The sale of the El Boleo copper mine in Mexico for a nominal $1 is more than a failed overseas investment. It is a stark indictment of how Korea has managed public resources, corporate governance and long-term economic strategy. Roughly $2 billion in public funds, channeled into El Boleo through the state-run Korea Mine Rehabilitation and Mineral Resources Corp. (KOMIR) and its predecessor, has effectively evaporated. Years after the project’s collapse became evident, accountability remains elusive.
The origins of this debacle trace back to the late 2000s under the Lee Myung-bak administration, when “resource diplomacy” became a central pillar of national policy. State-backed enterprises were encouraged, if not pressured, to secure overseas energy and mineral assets in pursuit of resource security. In that climate, due diligence often gave way to political expediency. The Boleo project, launched in the early 2010s, proceeded despite questions about inflated reserve estimates, low ore grades and high production costs. By 2014, Korea had invested heavily in mining rights as well as the construction of a large-scale processing plant.
The structural weaknesses of the project soon became apparent. Geological challenges, rising operational costs and local risks eroded profitability. By 2022, the project’s value had effectively turned negative, according to the Ministry of Trade, Industry and Resources. Continuing operations required further capital injections, despite little realistic prospect of recovery. At that point, a decisive exit would have minimized losses.
Instead, the response was marked by delay and evasion. Although the decision to sell was formally made in June 2022, the mine languished on the market for nearly three years, failing to attract buyers in multiple rounds of bidding. During this period, losses deepened. Ultimately, the mine was sold in late 2025 for $1, with the buyer assuming outstanding liabilities. In financial terms, the recovery rate on the original investment is effectively zero.
The responsibility for this outcome is not diffuse — it is traceable. The initial push came from a government that prioritized short-term political gains over rigorous economic assessment. Subsequent management failures lie with the leadership of the state-run corporation, where chief executives — often political appointees with limited sector expertise — served short tenures and had little incentive to recognize losses during their watch. Decisions were repeatedly deferred, creating a dynamic in which risk was transferred rather than resolved.
Oversight was also inadequate. The industry ministry, which approved key decisions including the final sale, has offered limited transparency. Its assertion that the asset held “negative value” may justify disposal, but it does not explain why the sale was delayed or whether all components of the asset were properly valued.
Particularly troubling is the inclusion of the processing plant in the $1 sale. Completed in 2014 at a cost of hundreds of millions of dollars, the facility was capable of producing high-purity copper cathodes and had demonstrated operational improvements, including significant gains in output and recovery rates. Whether this asset was assessed fairly or effectively written off without scrutiny remains unclear.

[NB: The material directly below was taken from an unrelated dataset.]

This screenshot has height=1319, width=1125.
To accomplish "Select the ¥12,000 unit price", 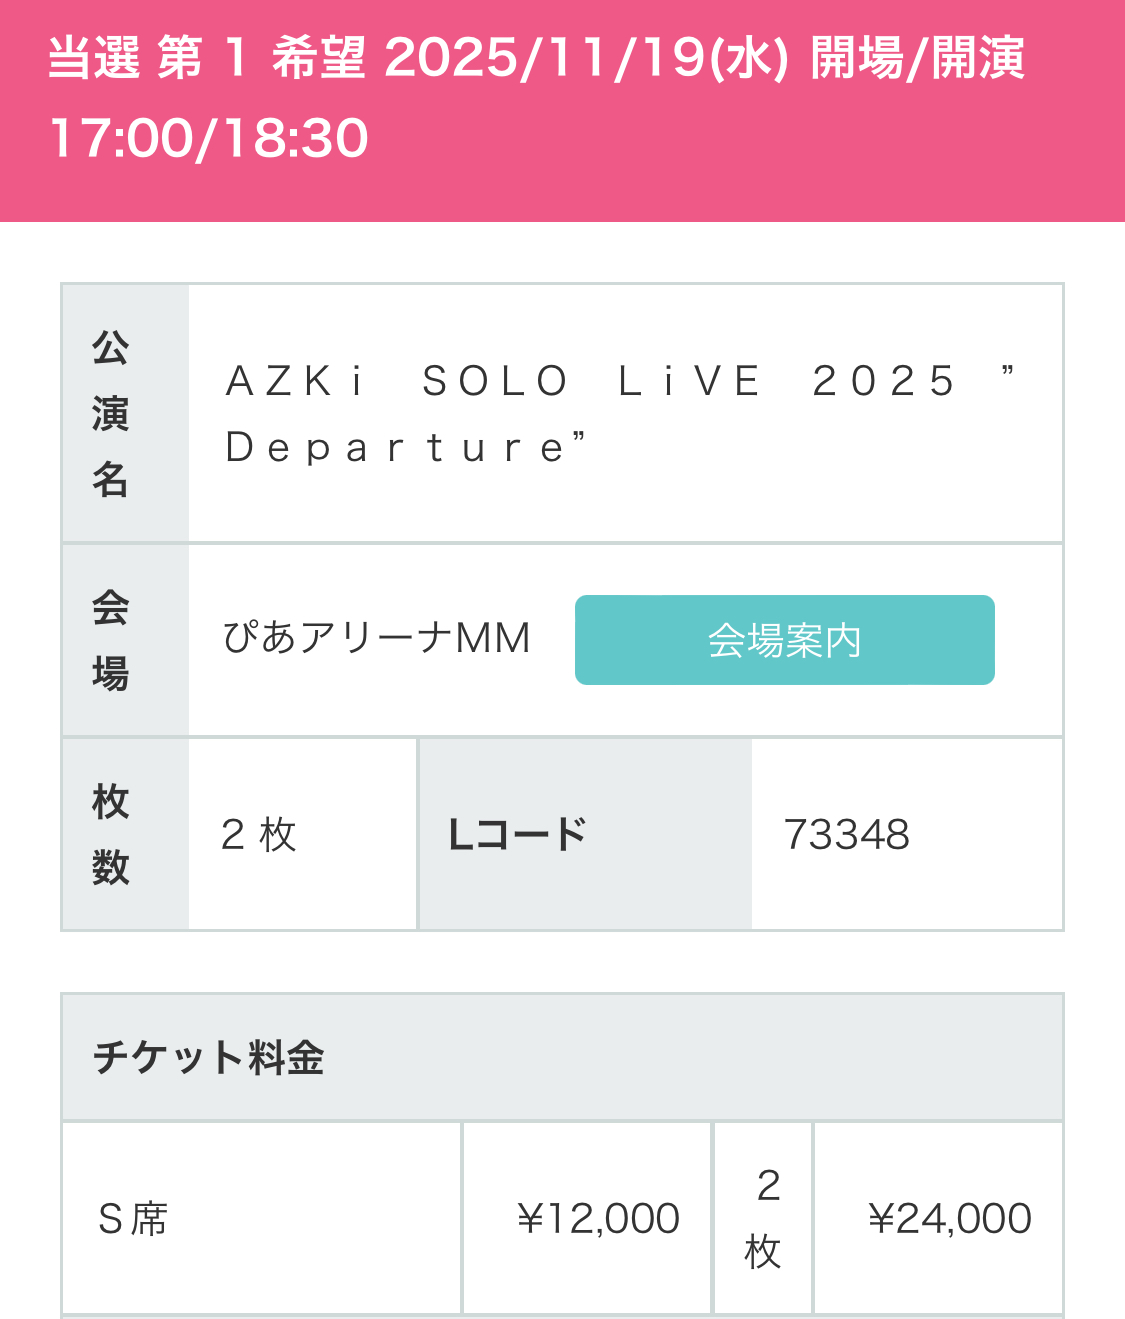I will tap(598, 1218).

This episode demands more than retrospective regret. It calls for a thorough and independent investigation into each phase of the project, from the initial investment decision to the management of emerging risks and the timing and terms of the final sale. Where negligence or misconduct is found, legal and administrative consequences must follow. Invoking “business judgment” cannot serve as a blanket shield when public funds of this magnitude are at stake.
More broadly, structural reform is essential. Resource development is inherently long-term and high-risk, requiring technical expertise and institutional continuity. Korea’s current model, characterized by politically influenced appointments and short executive tenures, is ill-suited to such demands. Leadership positions in state-run resource firms must be based on proven expertise, with clear mechanisms to enforce accountability over the life cycle of major projects.